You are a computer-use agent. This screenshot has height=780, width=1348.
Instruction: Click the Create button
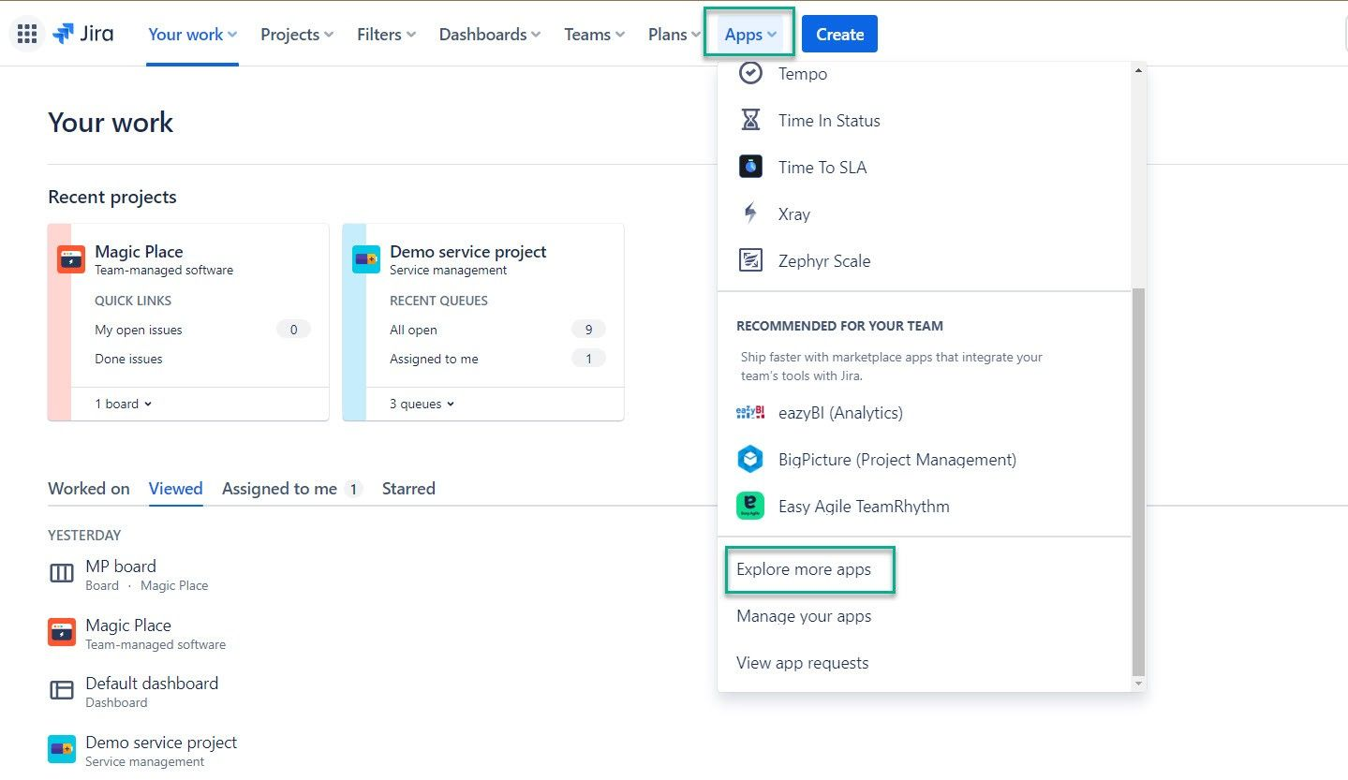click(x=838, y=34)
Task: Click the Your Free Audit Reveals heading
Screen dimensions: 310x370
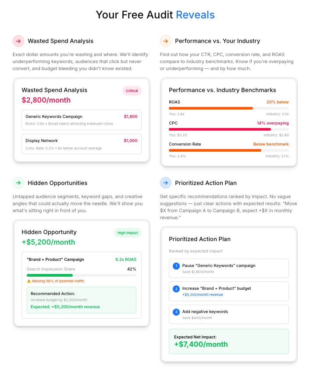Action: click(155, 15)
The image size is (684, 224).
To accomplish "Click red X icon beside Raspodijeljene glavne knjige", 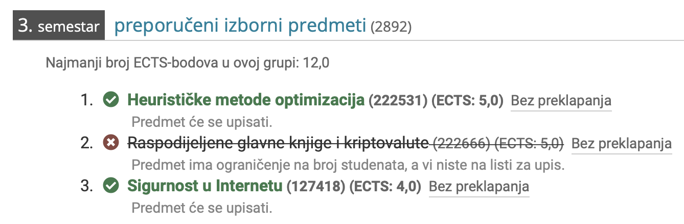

■ What you should do: In the copy, each entry above must match exactly, and no picture may be carried over.

■ Response box:
You are a computer-use agent. This screenshot has height=780, width=1348.
Instruction: Click the Create button
click(x=838, y=34)
Task: Click the Your Free Audit Reveals heading
Screen dimensions: 310x370
Action: click(155, 15)
The image size is (684, 224).
To accomplish "Click red X icon beside Raspodijeljene glavne knjige", 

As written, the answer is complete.